Но вернёмся, как говорил Панург, к нашим баранам, то есть в камеру.
Ц. — высокий, сутуловатый, бородатый еврей лет тридцати, Р. того же возраста, среднего роста крепыш с уверенными движениями и быстрой походкой. На суде они держались уверенно. Ц., проникновенно глядя на судью Исакову — тяжеловатую немолодую женщину, сидевшую на своей паперти, подперев кулаком полный подбородок, — говорил «Все мои беды начались с того, что покинул я родной завод», и Исакова медленно кивала головой.
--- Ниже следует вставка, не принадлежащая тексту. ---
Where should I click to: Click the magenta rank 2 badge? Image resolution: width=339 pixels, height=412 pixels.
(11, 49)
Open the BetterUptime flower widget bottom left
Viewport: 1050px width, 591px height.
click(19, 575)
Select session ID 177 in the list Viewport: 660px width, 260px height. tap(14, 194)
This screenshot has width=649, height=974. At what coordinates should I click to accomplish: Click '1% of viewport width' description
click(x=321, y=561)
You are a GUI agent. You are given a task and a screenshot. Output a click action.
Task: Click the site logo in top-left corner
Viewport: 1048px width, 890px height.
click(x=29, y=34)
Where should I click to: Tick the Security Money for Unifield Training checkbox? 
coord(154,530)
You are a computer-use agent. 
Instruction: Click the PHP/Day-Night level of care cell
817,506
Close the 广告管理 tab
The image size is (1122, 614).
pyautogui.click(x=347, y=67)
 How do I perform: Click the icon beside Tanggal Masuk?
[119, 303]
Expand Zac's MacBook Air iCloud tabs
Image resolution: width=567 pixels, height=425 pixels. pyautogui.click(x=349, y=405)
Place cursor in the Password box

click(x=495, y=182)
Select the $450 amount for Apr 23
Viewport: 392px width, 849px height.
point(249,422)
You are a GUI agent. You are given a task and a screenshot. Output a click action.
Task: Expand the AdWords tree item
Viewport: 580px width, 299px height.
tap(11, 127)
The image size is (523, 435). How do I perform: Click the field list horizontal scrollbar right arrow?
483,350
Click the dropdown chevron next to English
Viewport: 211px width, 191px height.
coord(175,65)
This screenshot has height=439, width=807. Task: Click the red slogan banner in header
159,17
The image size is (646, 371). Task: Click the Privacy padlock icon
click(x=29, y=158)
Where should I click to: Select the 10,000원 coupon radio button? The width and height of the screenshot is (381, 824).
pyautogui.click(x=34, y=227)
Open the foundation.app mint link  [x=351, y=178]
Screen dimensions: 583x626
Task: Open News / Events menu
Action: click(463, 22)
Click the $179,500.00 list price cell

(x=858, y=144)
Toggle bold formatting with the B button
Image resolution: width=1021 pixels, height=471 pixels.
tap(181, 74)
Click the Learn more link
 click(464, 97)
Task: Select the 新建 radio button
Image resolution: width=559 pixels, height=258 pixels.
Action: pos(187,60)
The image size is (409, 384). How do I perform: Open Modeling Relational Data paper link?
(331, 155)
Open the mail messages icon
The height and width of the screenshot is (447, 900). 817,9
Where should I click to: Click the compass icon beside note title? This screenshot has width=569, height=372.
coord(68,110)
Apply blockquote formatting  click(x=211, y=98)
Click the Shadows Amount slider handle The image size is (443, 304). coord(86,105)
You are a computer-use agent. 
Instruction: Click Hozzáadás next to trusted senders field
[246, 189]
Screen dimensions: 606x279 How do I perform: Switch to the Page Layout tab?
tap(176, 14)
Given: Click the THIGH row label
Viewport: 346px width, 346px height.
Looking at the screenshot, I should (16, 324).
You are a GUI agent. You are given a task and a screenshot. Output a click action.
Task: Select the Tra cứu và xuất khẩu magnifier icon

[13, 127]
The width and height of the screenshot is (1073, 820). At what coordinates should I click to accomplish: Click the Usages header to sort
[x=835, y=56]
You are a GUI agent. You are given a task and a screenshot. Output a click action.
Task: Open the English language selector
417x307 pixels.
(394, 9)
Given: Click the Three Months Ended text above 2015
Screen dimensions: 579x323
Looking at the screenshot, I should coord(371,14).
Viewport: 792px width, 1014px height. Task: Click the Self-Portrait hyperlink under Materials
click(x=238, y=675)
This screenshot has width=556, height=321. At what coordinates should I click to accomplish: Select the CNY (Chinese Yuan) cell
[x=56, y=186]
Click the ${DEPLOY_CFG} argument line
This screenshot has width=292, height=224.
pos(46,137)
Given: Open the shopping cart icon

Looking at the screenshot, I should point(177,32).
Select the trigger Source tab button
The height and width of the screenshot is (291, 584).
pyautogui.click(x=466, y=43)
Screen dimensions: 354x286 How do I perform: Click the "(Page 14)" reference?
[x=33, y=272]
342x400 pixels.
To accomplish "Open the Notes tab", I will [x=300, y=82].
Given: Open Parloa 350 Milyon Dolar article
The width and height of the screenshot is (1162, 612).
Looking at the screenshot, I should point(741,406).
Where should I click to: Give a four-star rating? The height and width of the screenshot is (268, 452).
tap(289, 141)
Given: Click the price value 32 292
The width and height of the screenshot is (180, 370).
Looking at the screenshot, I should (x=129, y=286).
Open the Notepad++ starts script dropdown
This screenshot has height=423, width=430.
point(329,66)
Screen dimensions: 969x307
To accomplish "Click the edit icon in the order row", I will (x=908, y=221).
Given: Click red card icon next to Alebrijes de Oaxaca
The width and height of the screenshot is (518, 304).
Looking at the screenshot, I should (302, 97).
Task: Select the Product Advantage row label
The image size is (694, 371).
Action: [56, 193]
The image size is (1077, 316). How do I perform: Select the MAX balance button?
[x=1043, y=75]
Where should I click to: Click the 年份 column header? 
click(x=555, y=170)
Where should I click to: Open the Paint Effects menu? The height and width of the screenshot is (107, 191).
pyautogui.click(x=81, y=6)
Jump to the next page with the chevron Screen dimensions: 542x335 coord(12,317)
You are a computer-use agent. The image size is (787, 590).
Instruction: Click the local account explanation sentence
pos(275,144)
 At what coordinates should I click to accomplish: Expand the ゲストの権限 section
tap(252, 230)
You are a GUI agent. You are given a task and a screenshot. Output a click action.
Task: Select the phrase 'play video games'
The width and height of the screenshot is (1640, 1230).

Р. валил всё на мытарства после очередной отсидки. Получили они Р. — 6 лет, Ц. — 3 года и были страшно довольны. «Паровозом» шёл Коля Браун — 7 лет лагеря и 3 года ссылки по ст. 70, а у воров и статьи были воровские, и сроки меньше наших.
И вот с этой парочкой — Ц. и Р. — я снова оказался вместе, теперь уже в одной камере. Отнеслись они ко мне хорошо, по-товарищески, что называется, но сидеть с ними было маятно: всё время стоял перед глазами суд, да и душновато в небольшой камере втроём.
Ц. сетовал на судьбу — его красивая еврейская жена отказалась от него, узнав правду, ушла с дочкой к родителям. «А ведь когда дарил подарки совсем не по зарплате — ничего не спрашивала», — сокрушался Ц. Впрочем, жену он не осуждал, но и бросать воровской промысел и после отсидки не собирался. Р. же верил, что его подруга — русская женщина — ждать его будет и дождётся. «Пусть ждёт активно, — говорил он, — важно, чтобы дождалась». Он вообще был оптимист и весь лучился энергией. Оба вора сочиняли стишки: Р. под Маяковского нечто политическое с осуждением вторжения в Чехословакию в августе 1968 года, Ц. рифмовал вирши о нас всех — тюремных сидельцах, слегка пеняя нам с Брауном за антисоветские убеждения. Р. был немногословен, о прошлом говорил мало. В третий раз он сидел за 47 краж, из них 7 считались особо дерзкими, он совершил их в одну ночь. «Настроение было такое», — легко обронил он, когда я спросил об этом. Ц. глядел на него восторженно-подобострастно. Он вообще всё время заискивал перед ним, всячески вилял хвостом. Да и не скрывал этого. «В лагере под крылышком у Р. отсижусь — три года пролетят, и моргнуть не успею», — приговаривал он. Распевал советские песни, развлекая нас и надзирателей. Духом он не падал. Правда, когда перевели от нас Р. (тут я косвенно виноват — сказал между делом на допросе, что в камере тесновато втроём), Ц. несколько дней пребывал в плохом настроении, но потом снова вернулся к своим песенкам и байкам.